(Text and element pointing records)
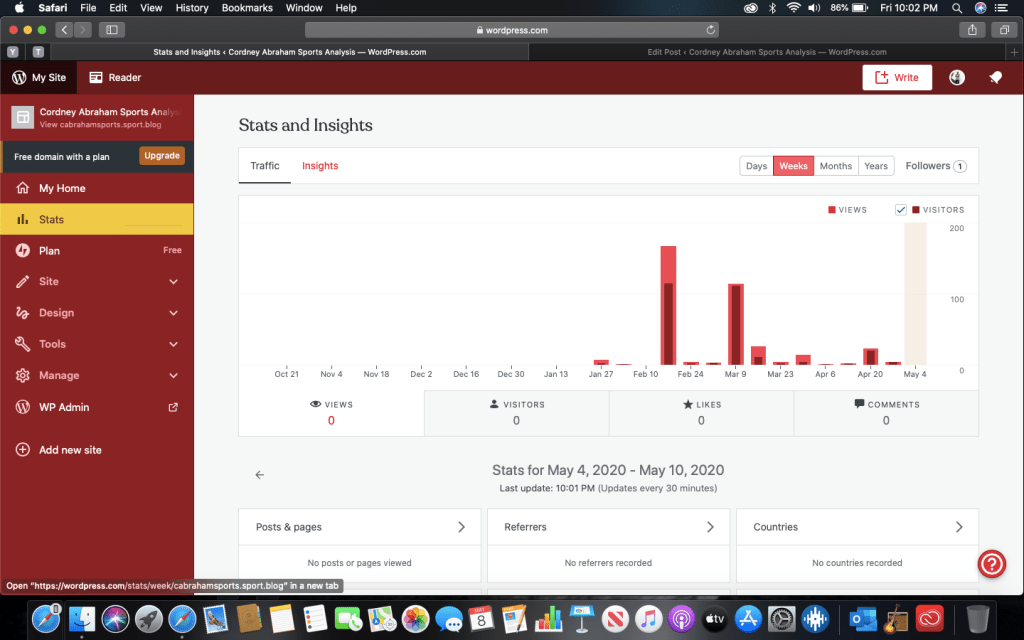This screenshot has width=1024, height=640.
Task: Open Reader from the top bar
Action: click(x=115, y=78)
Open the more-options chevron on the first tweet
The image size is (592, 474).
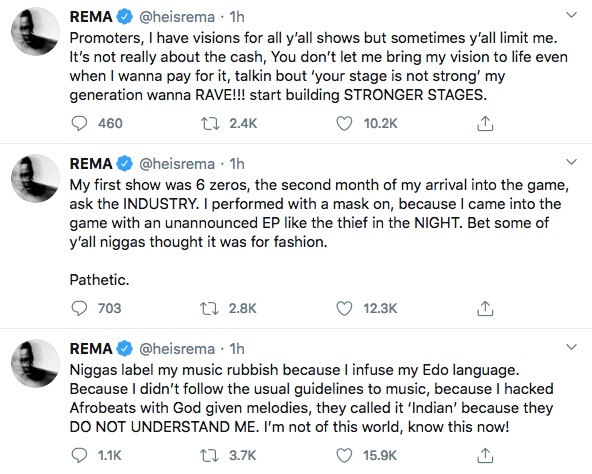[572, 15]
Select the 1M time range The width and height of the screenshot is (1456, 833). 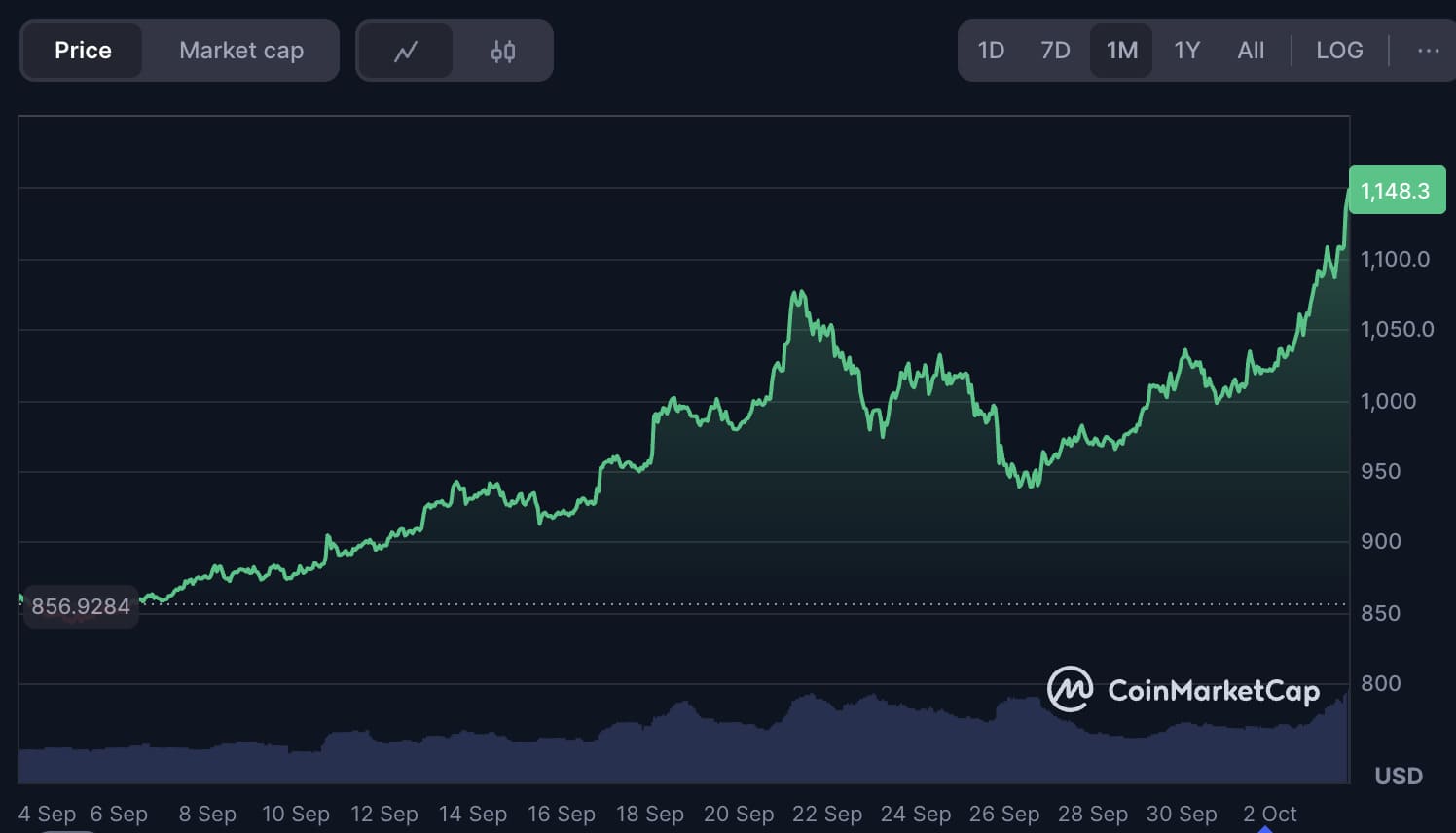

---

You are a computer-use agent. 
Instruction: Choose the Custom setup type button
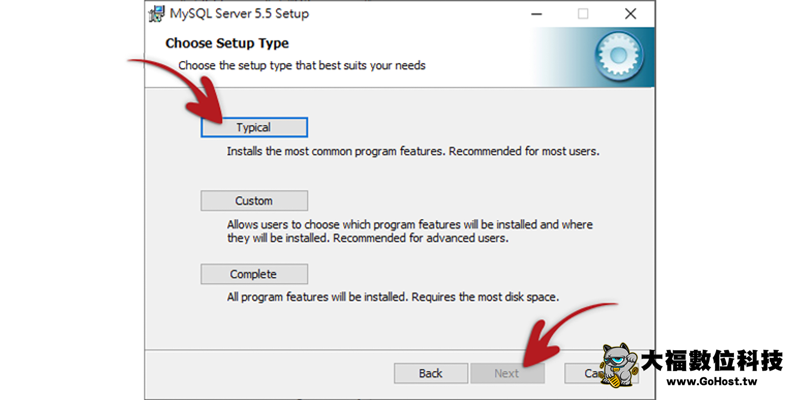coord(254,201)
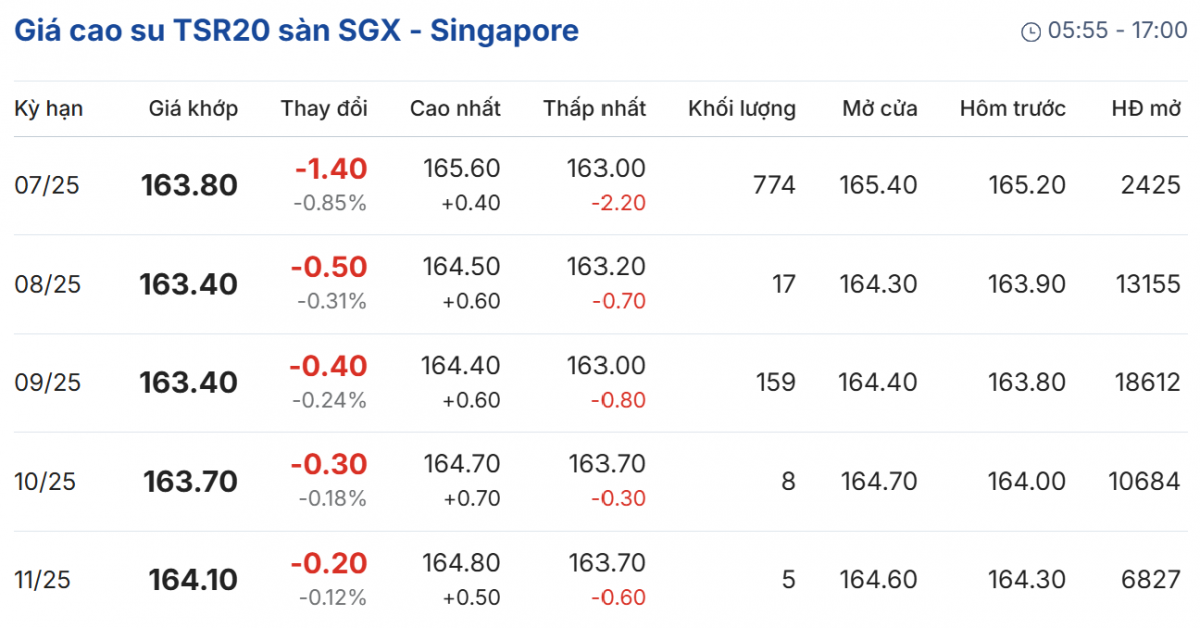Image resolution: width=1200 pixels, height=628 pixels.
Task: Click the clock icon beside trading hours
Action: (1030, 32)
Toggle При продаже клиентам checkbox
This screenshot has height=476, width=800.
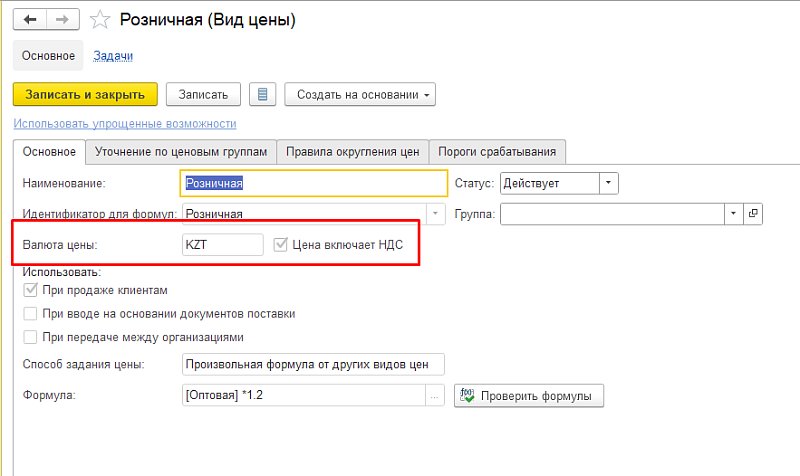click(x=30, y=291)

INSTRUCTIONS FOR THE TASK -
Set down the lines starting at the one containing "Toggle При продаже клиентам checkbox" and ending at the one containing "click(x=30, y=291)", both included, and leave the pictures out of your answer.

RESPONSE BELOW -
Toggle При продаже клиентам checkbox
This screenshot has height=476, width=800.
click(x=30, y=291)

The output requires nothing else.